Le misure dispensative sono scelte didattiche. Esse permettono all’alunno con DSA di evitare delle prestazioni scolastiche che potrebbero rivelarsi fallimentari a causa del disturbo. Le misure dispensative sono quindi interventi che consentono al bambino di affrontare con più serenità il proprio percorso di apprendimento. Si pensi alla dispensa dalla lettura in classe ad alta voce. Un bambino dislessico che decodifica le parole tramite sillabe, non trae alcuna utilità nel leggere un lungo brano.
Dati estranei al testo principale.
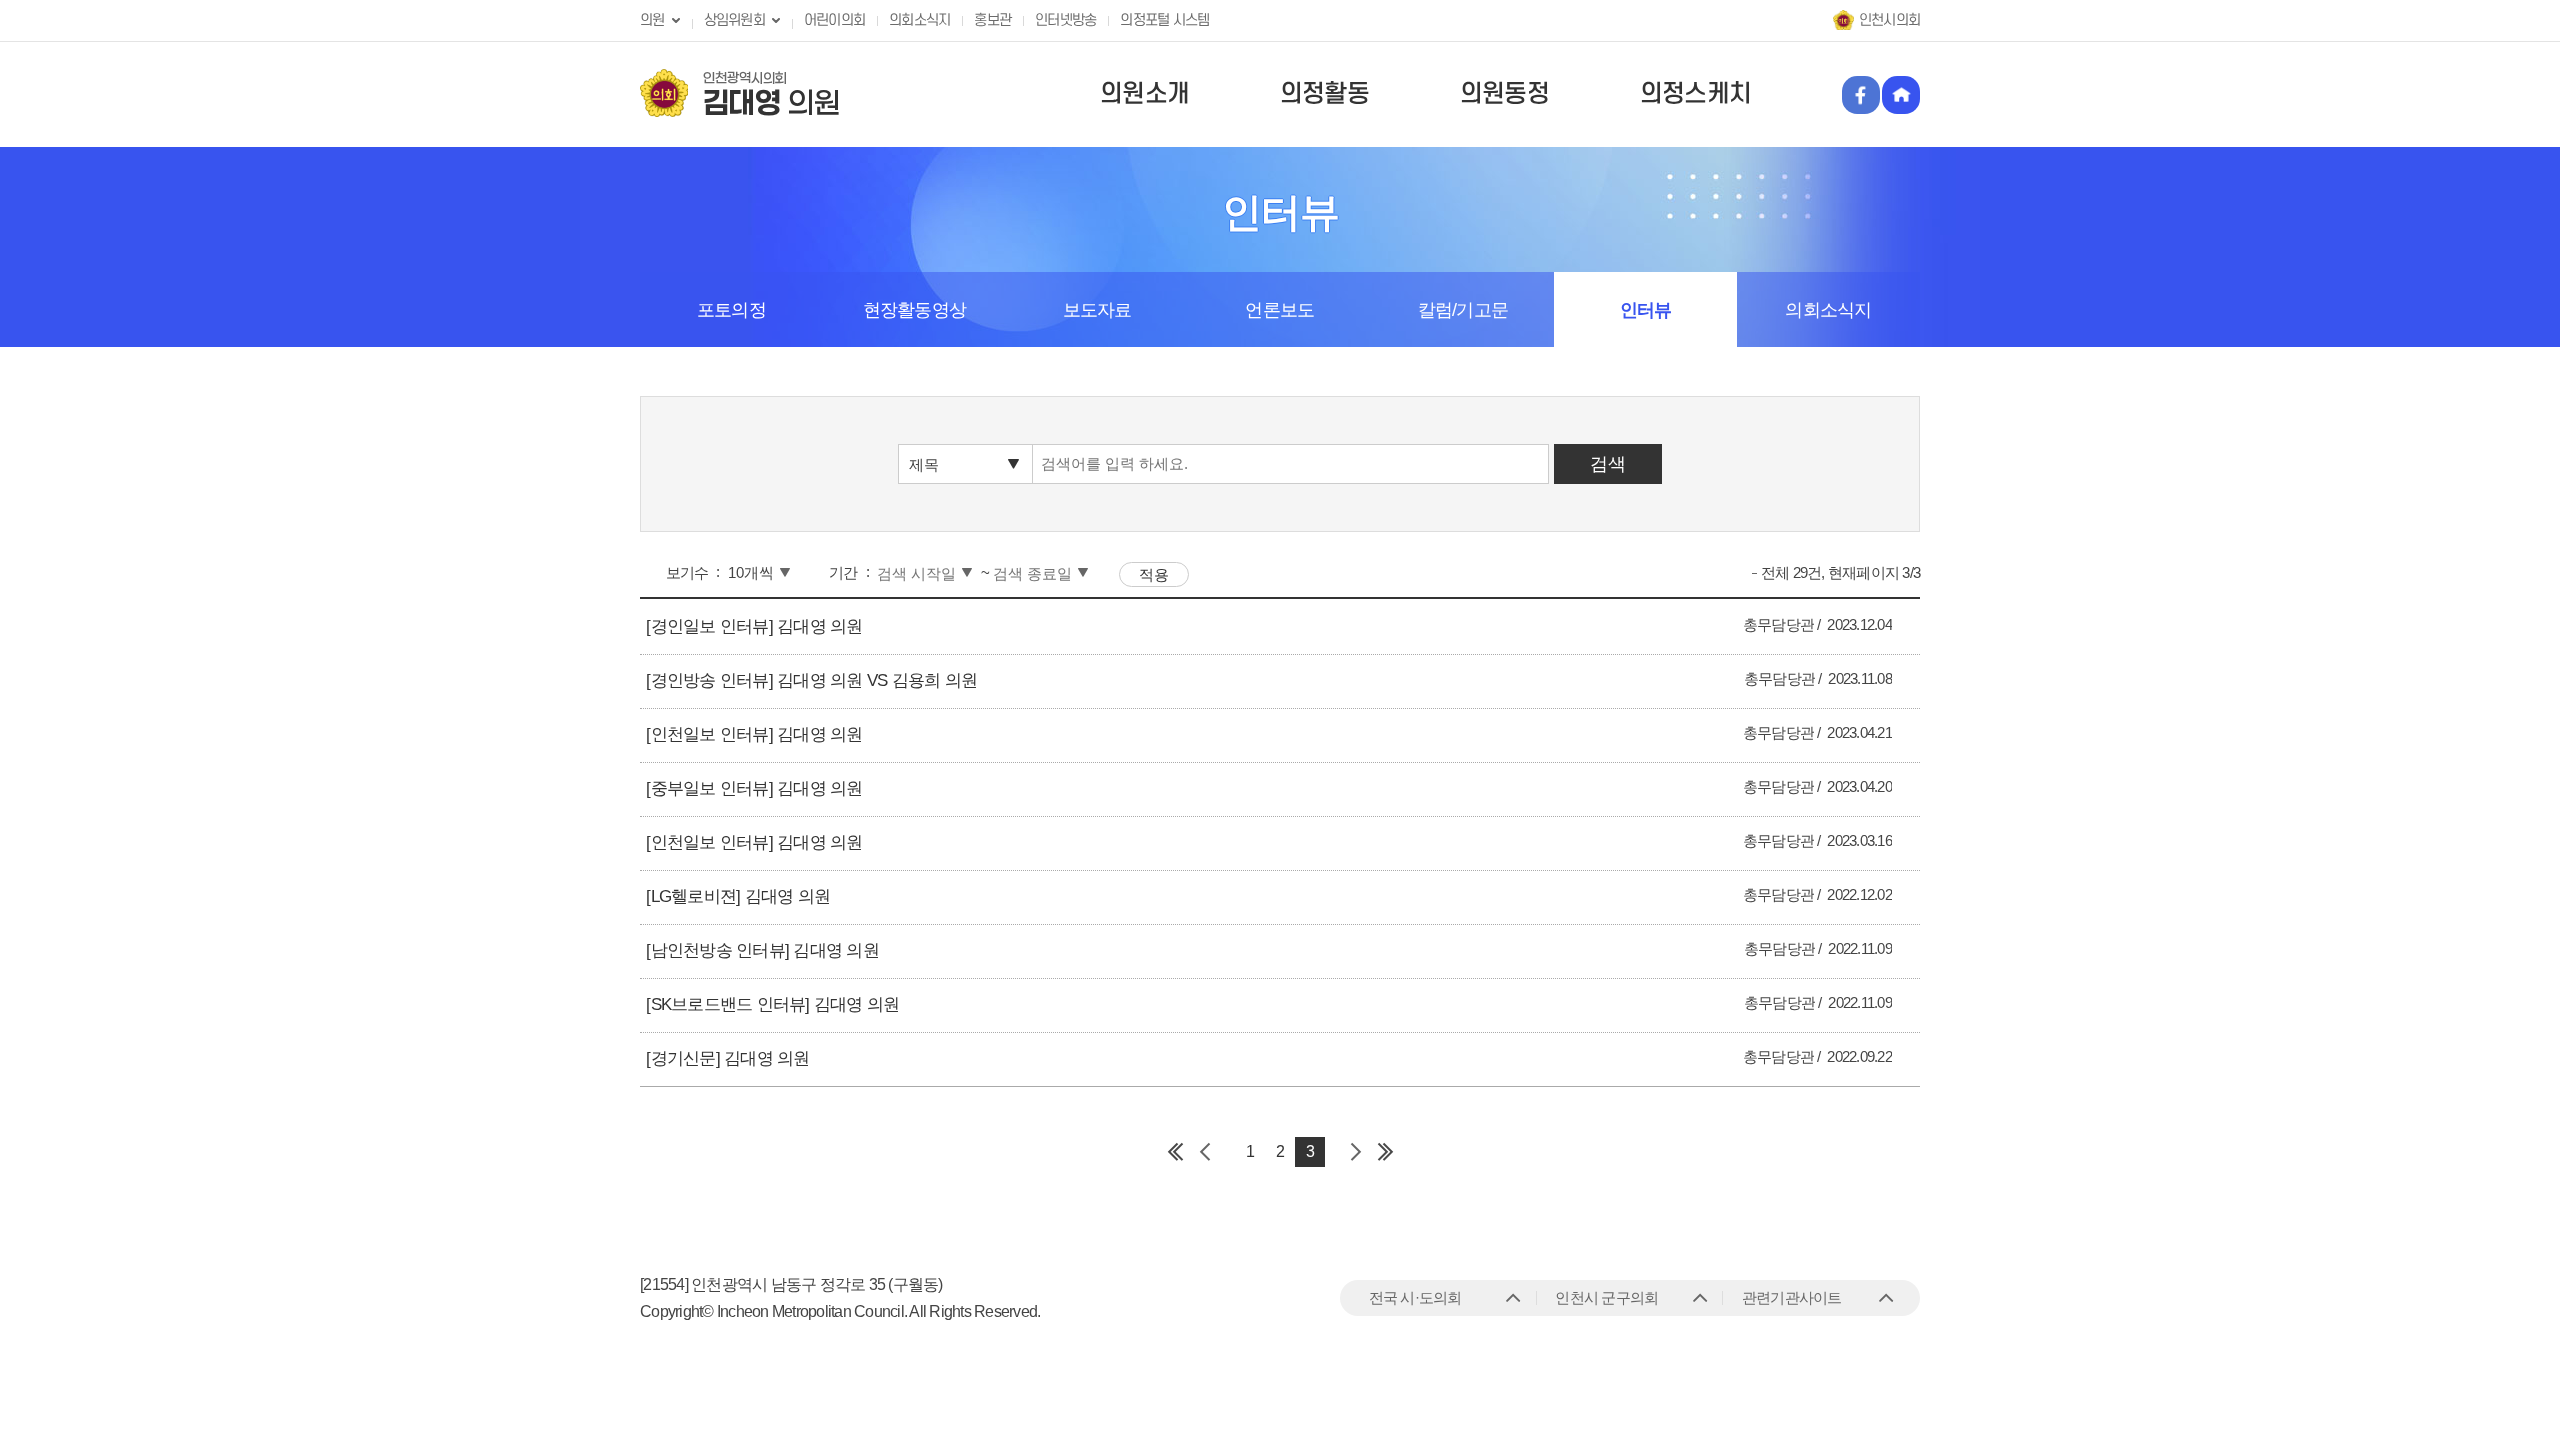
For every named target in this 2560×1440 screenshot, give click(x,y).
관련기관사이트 (1792, 1297)
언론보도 (1279, 310)
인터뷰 (1646, 310)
L’esercizio per via del disturbo comporterebbe per lui un eccessivo affaticamento cognitivo con una ricaduta negativa a livello emotivo.
Le misure dispensative vengono indicate in un primo momento dai clinici che redigono la diagnosi. Successivamente gli insegnanti stilano il Piano Didattico Personalizzato, all’interno del quale scelgono le misure dispensative più adatte, sulla base delle loro osservazioni e valutazioni.
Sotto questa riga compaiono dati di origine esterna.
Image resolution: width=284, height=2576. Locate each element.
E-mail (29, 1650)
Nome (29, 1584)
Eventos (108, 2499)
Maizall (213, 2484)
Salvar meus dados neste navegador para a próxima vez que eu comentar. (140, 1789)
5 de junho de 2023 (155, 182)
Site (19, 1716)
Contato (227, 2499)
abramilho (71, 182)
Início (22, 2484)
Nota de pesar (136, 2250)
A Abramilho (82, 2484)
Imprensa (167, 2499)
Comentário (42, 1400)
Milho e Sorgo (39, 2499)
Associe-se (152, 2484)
L’alunno con DSA può essere dispensato:
- dalla lettura in classe ad alta voce
- dai tempi standard per lo svolgimento delle prove di verifica
- dallo studio mnemonico (tabelline, poesie, formule, verbi, definizioni)
- dal copiare dalla lavagna
- dal prendere appunti
- dall’uso del vocabolario.
È sempre utile dispensare un bambino con Disturbo Specifico dell’Apprendimento da determinate prestazioni?
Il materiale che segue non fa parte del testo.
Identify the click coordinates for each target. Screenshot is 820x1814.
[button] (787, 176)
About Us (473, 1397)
Le misure dispensative riportate sopra sono solo alcuni esempi. L’adozione di una misura di dispensa può variare nel tempo. Possono verificarsi dei cambiamenti di esigenze, ad esempio da un anno all’altro o nel passaggio da un ordine di scuola a quello successivo.
Generalmente dispensare da determinate prestazioni permette di abbassare il livello di ansia, che può essere generato da alcune richieste scolastiche. Proviamo a pensare a quanto può risultare difficoltoso per un bambino dislessico utilizzare il vocabolario cartaceo. La mancata automatizzazione della lettura e le difficoltà nel memorizzare l’ordine alfabetico rendono la ricerca di parole sul dizionario tradizionale estremamente faticosa e frustrante.
Per l’adozione delle misure dispensative è però importante valutare con ponderatezza ogni singola situazione, calibrando il loro utilizzo sugli effettivi bisogni del bambino. Una misura di dispensa potrebbe risultare necessaria e vantaggiosa per un alunno, ma riduttiva per un altro. Bisogna considerare che dispensando quando non è effettivamente necessario, si rischia di rafforzare la percezione negativa che il bambino ha di sé. Risulta fondamentale considerare la motivazione con cui l’alunno affronta le attività scolastiche. Se vuole provare a svolgere un compito nonostante le difficoltà che potrebbero emergere, è opportuno permettergli di farlo. Ci sono bambini con forme lievi di dislessia che, se si sentono accettati e sostenuti dai compagni della loro classe, chiedono in modo esplicito di leggere ad alta voce.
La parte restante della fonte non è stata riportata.